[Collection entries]
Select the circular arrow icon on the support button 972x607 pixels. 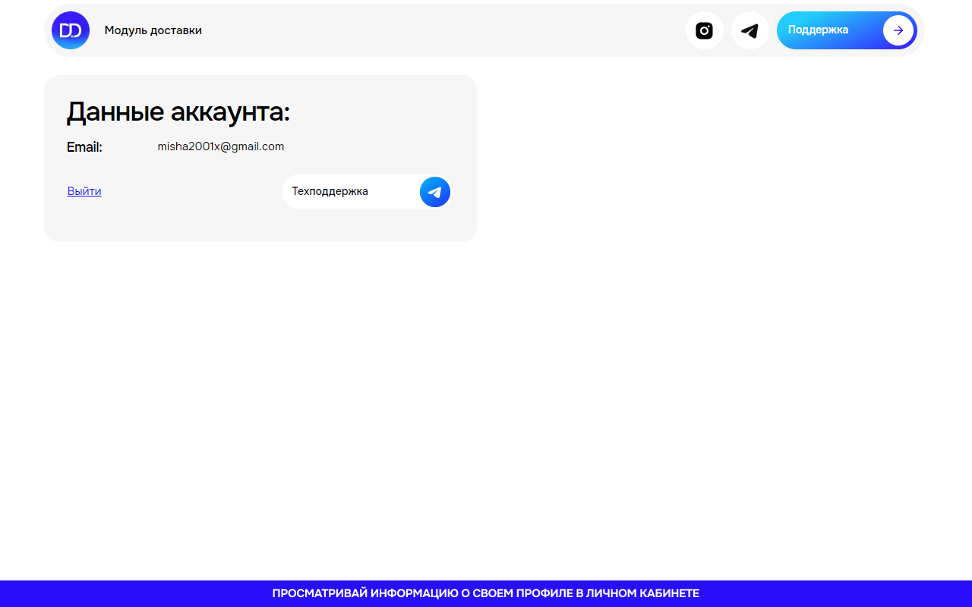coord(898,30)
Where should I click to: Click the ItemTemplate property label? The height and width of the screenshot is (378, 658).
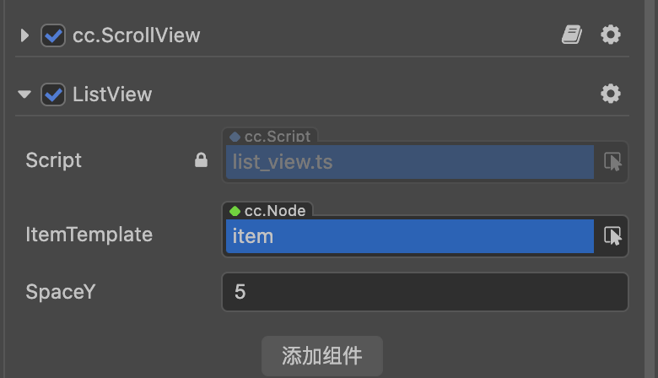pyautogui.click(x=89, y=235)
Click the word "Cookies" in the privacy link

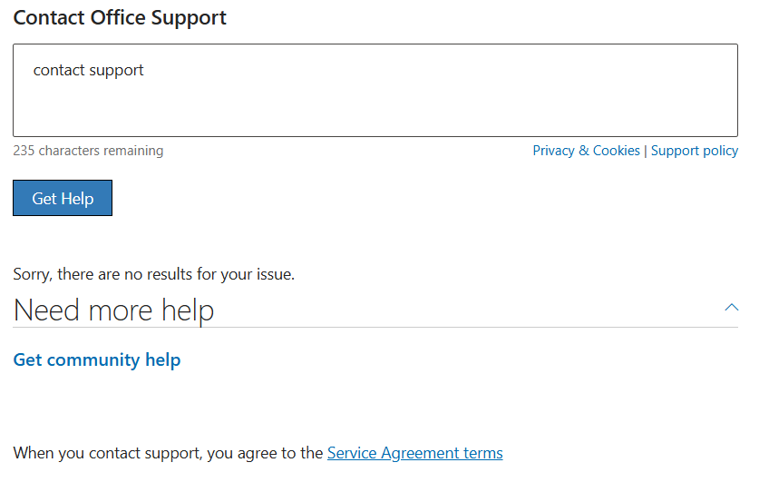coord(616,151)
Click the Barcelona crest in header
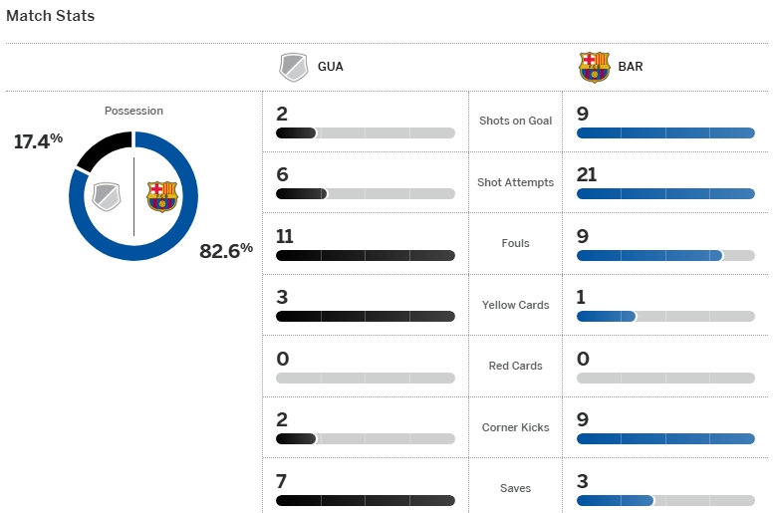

Task goal: Your copy should hold only the lines from the line with "Click the word" through the end of the data above, both ends included, transcribed exactly and without pictures.

Task response:
Click the word "Cookies" in the privacy link

coord(616,151)
Click the Barcelona crest in header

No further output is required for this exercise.